Nesse sentido, uma medição feita sutilmente pelo físico russo Andrey Volkov em uma das liturgias oferece uma explicação possível. “Um aparelho fixado para registro de espectro eletromagnético detectou um estranho impulso com longo comprimento de onda dentro do templo”, explicou ele ao site Pravda.
“Esse impulso não foi mais detectado desde então”, ele afirma. “Havia algum tipo de descarga elétrica. Não se sabe se houve a descarga de um raio ou se havia problemas com algum equipamento de TV no local.”
Entretanto, embora não possam ser vistos hoje (sobretudo por conta dos flashes utilizados por dezenas de fotógrafos), o evento foi originalmente associado a energias que desciam pelas paredes. Segundo Volkov, essas energias não têm nada a ver com a chama propriamente dita. Antes, seria uma manifestação do chamado “plasma de baixa temperatura”.
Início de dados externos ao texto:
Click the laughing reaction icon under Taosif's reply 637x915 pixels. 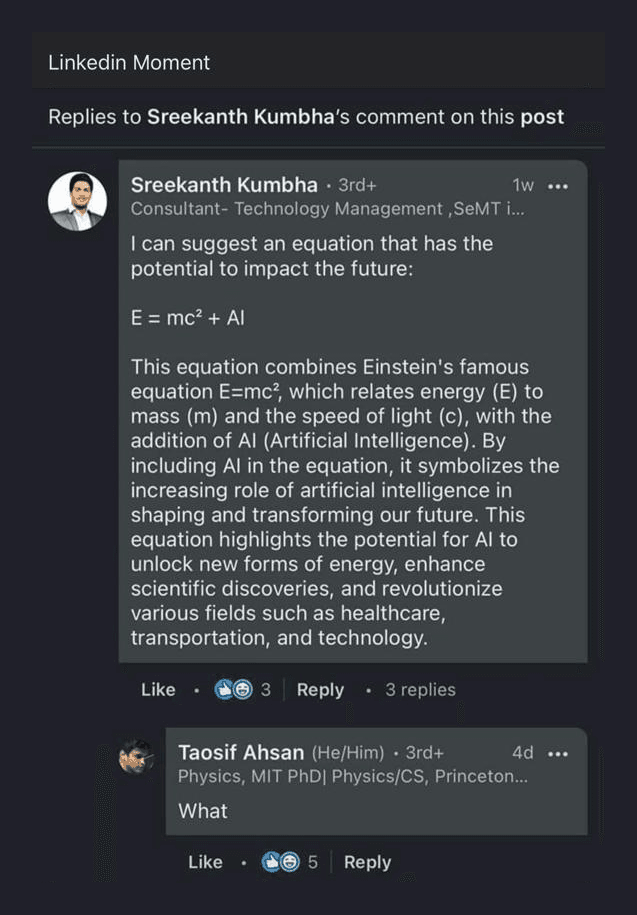[x=288, y=861]
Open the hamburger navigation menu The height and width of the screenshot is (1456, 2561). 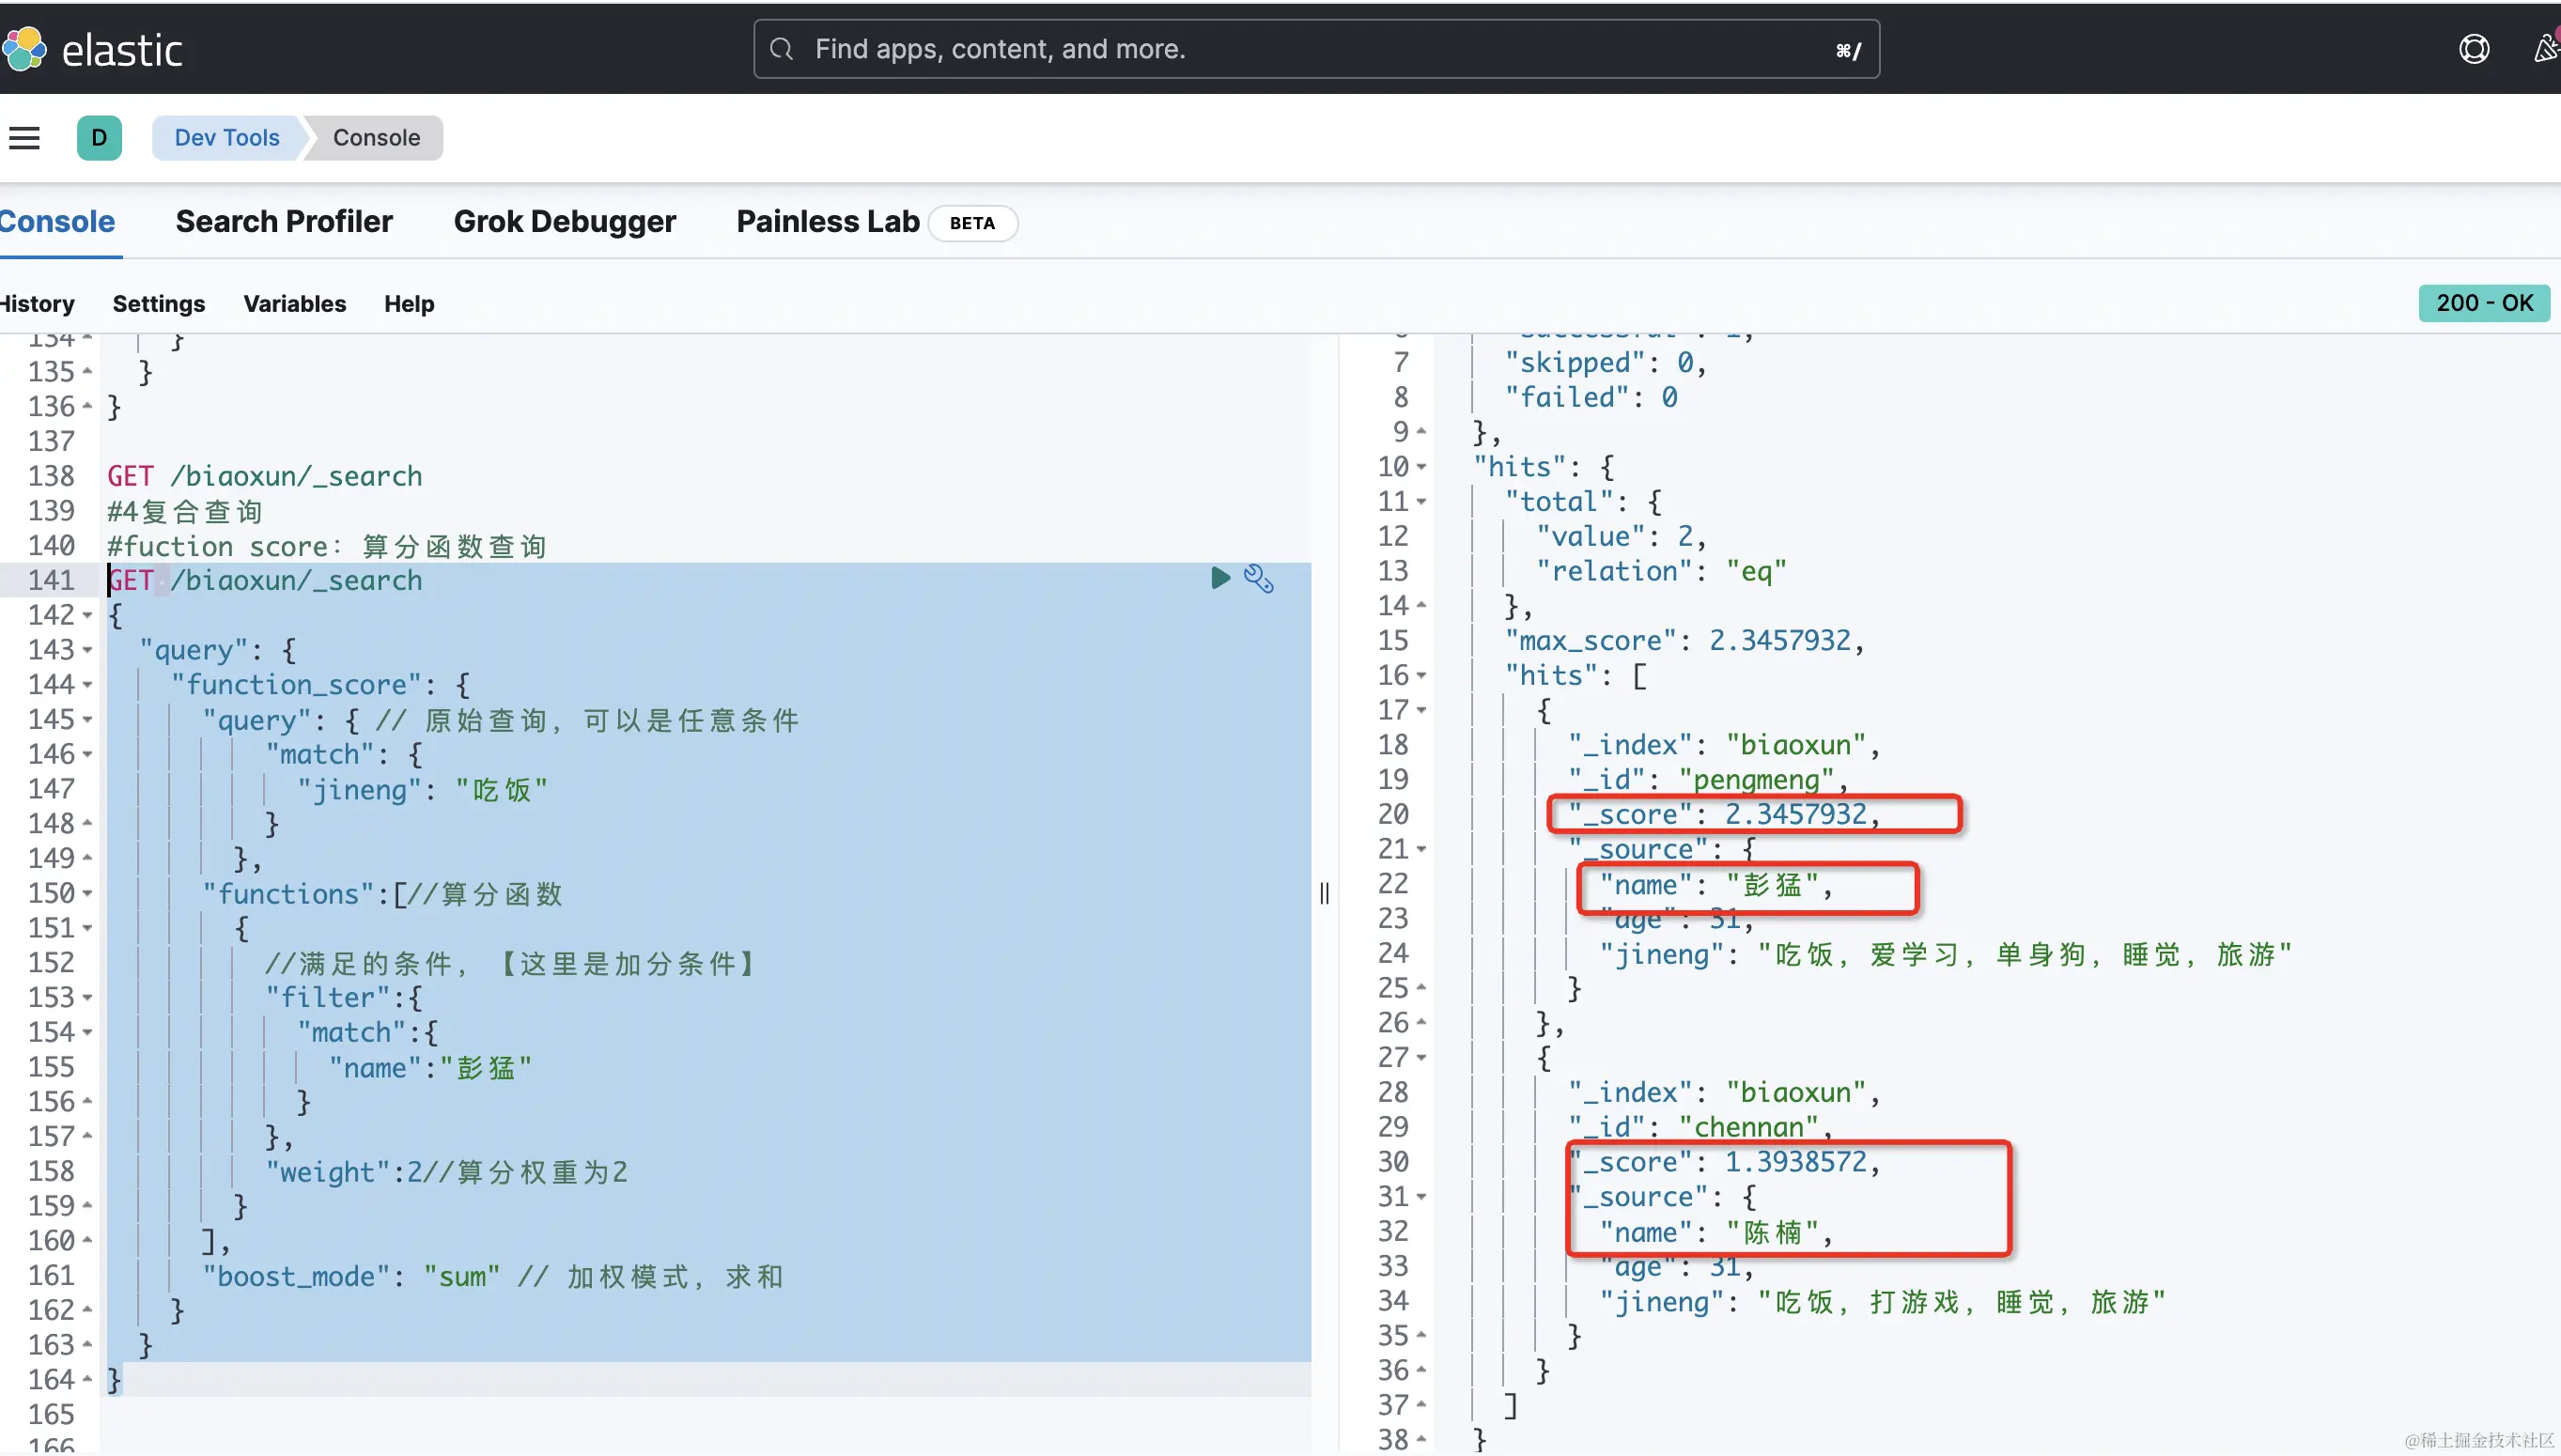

Em outras palavras, o dito fogo inicial “que não queima” não passaria de partículas ionizadas pela presença de um campo elétrico — semelhante ao que acontece durante o fenômeno conhecido como fogo-de-santelmo.
Em se tratando de uma possível fraude, independentemente dos métodos empregados, há quem garanta que o engodo é bem conhecido pela Igreja Ortodoxa desde sempre. O cético russo Igor Dobrokhotov compartilha dessa opinião, alegando que trechos do diário do bispo Porphyrius (1804-1885) deixavam claro que o clericato de Jerusalém não ignorava a natureza fraudulenta do Fogo Sagrado.
Mesmo sendo um evento solene, a aparição do Fogo Sagrado, eventualmente, traz também consigo o aparecimento do também muito conhecido “espírito de porco”. De fato, há vários relatos de atos violentos que tomaram a Basílica do Santo Sepulcro em mais de uma ocasião.
Em 1856, o cônsul britânico James Finn afirmou ter presenciado um combate generalizado entre peregrinos gregos e armênios — ambos os lados armados com pedras e paus previamente escondidos no local. Como resultado, o paxá (governante durante o Império Otomano) precisou ser escoltado por soldados armados. Retirada figura ilustre, os soldados teriam, então, voltado para combater ambos os lados com baionetas.
Há também um relato do viajante inglês Robert Curzon. De acordo com ele, durante a liturgia conduzida no dia 3 de maio de 1834, um pânico generalizado tomou conta da igreja lotada, resultando na morte de mais de 400 pessoas. Na ocasião, o paxá Ibrahim teria escapado unicamente porque seus guardas pessoais abriram caminho a espadadas através da multidão.